About this exercise: Check each line of the data for "menu", and copy the ones that have it.

Collected data

*** Block opens ***

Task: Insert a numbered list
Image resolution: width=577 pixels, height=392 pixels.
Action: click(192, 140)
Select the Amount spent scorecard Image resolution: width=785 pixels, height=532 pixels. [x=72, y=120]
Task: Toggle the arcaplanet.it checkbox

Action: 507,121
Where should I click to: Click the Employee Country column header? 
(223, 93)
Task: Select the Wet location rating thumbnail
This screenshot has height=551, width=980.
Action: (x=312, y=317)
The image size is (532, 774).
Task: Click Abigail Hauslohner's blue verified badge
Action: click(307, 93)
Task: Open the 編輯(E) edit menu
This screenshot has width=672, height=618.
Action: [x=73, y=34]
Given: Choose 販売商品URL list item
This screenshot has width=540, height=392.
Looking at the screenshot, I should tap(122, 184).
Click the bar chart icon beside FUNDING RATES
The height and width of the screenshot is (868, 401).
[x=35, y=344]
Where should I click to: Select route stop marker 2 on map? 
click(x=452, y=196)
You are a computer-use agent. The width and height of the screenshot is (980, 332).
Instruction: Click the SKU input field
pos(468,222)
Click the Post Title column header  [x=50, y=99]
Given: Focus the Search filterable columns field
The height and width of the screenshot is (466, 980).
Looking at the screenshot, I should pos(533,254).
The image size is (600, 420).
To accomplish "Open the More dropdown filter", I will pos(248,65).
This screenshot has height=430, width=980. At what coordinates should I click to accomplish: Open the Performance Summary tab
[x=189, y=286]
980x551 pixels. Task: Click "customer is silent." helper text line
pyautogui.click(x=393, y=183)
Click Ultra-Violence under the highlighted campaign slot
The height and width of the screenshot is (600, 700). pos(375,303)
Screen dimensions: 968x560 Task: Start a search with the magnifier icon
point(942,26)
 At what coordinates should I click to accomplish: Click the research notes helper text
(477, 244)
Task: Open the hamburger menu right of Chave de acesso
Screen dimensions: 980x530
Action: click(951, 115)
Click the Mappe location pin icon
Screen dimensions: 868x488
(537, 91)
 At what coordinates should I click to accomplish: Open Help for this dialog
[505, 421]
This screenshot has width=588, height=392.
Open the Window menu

*** Block closes ***

Problem solution:
Task: Open the 編輯(E) edit menu
Task: Open the hamburger menu right of Chave de acesso
Open the Window menu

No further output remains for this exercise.